Adjust the code below to sketch the appropriate sampling distribution.
Represent *our* sample estimate by a blue line.

```{r}
# Put OUR sample estimate here
# Round to 3 digits
est <- ___

# Put the corresponding standard error here
# Round to 3 digits
se <- ___

data.frame(x = 0 + c(-4:4)*se) %>% 
  mutate(y = dnorm(x, sd = se)) %>% 
  ggplot(aes(x = x)) +
  stat_function(fun = dnorm, args = list(mean = 0, sd = se)) +
  geom_segment(aes(x = x, xend = x, y = 0, yend = y), linetype = "dashed") + 
  scale_x_continuous(breaks = c(-4:4)*se) + 
  geom_vline(xintercept = est, color = "blue") +
  labs(y = "density", x = "possible estimates IF the null value were true") 
```


### Exercise 7: River test Part II

Remember the next step: We must evaluate how compatible our sample estimate is with the null value.
We'll take 3 approaches: using a visual assessment, test statistic, and p-value.

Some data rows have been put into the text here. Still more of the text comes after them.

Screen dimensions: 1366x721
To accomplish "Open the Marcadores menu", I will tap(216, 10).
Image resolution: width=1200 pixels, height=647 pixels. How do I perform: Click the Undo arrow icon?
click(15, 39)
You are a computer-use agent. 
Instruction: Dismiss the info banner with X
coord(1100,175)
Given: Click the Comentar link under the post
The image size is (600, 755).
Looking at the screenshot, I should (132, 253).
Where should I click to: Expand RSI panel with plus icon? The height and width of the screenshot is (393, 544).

a. Visually, in Part c of the previous exercise, does our sample estimate seem compatible with the null value? Mainly, is our estimate consistent with what we'd expect to observe if there were truly no difference in the mercury concentration between the 2 rivers (when controlling for fish length)?

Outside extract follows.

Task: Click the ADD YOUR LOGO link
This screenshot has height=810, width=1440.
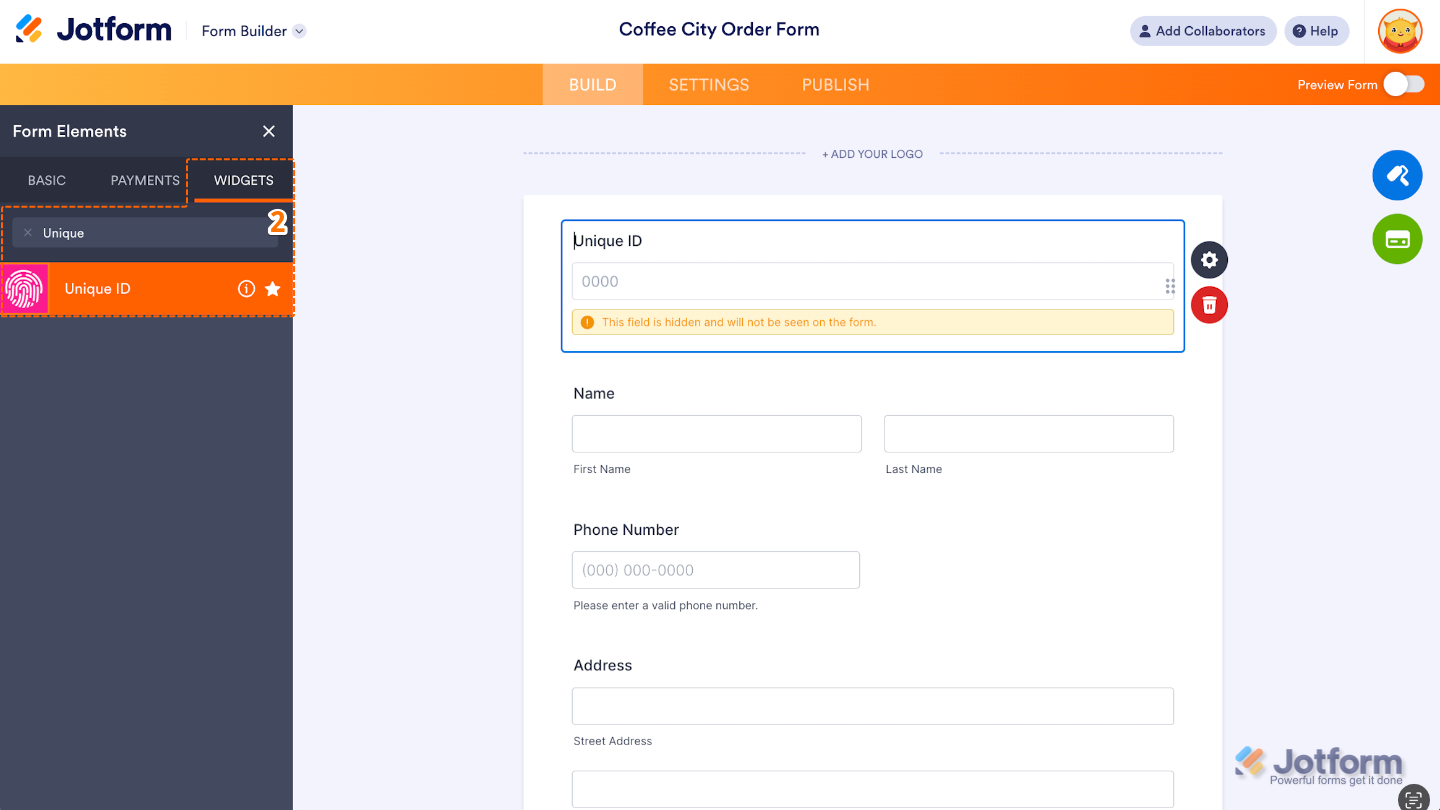Action: coord(872,154)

b. Let's focus on the test statistic:

- Obtain the *test statistic* from the model summary table below.
- Show *how* this was calculated from the sample estimate and its standard error.
- *Interpret* the test statistic.

```{r}
coef(summary(fish_mod_2))
```


c. Recall that the p-value calculates the *probability* that, IF in fact the null value were correct (i.e. there was actually *no* difference in mercury concentration by river when controlling for length), we would have gotten a sample estimate that's as far from the null value as ours, either above or below. 

Use the 68-95-99.7 Rule with the plot in Part c of the previous exercise to approximate the p-value:

- less than 0.003
- between 0.003 and 0.05
- between 0.05 and 0.32
- bigger than 0.32

Now obtain and report the exact p-value from the model summary table.

```{r}

```


d. Do your test statistic and p-value indicate that your estimate is or is not compatible with the null value? Explain.


e. Putting this all together, what do you conclude? When controlling for length...

- we have evidence of a statistically significant difference in mercury concentration by river.
- we do not have sufficient evidence to conclude that there's a statistically significant difference in mercury concentration by river.



### Exercise 8: River CI

a. Finally, construct a 95% CI for the population parameter of interest in our river analysis.

```{r}

```

b. What do you conclude from this CI? When controlling for length...

- we have evidence of a statistically significant difference in mercury concentration by river.
- we do not have sufficient evidence to conclude that there's a statistically significant difference in mercury concentration by river.

c. Your conclusions from the hypothesis test (test statistic and p-value) should agree with those from your CI! If this is not the case, review your work.



## Done!

- Finalize your notes: (1) Render your notes to an HTML file; (2) Inspect this HTML in your Viewer -- check that your work translated correctly; and (3) Outside RStudio, navigate to your `inclass_activities` subfolder within your `stat155` folder and locate the HTML file -- you can open it again in your browser.
- Clean up your RStudio session: End the rendering process by clicking the 'Stop' button in the 'Background Jobs' pane.
- Check the solutions in the course website, at the bottom of the corresponding chapter.
- Work on homework and/or any extra practice exercises!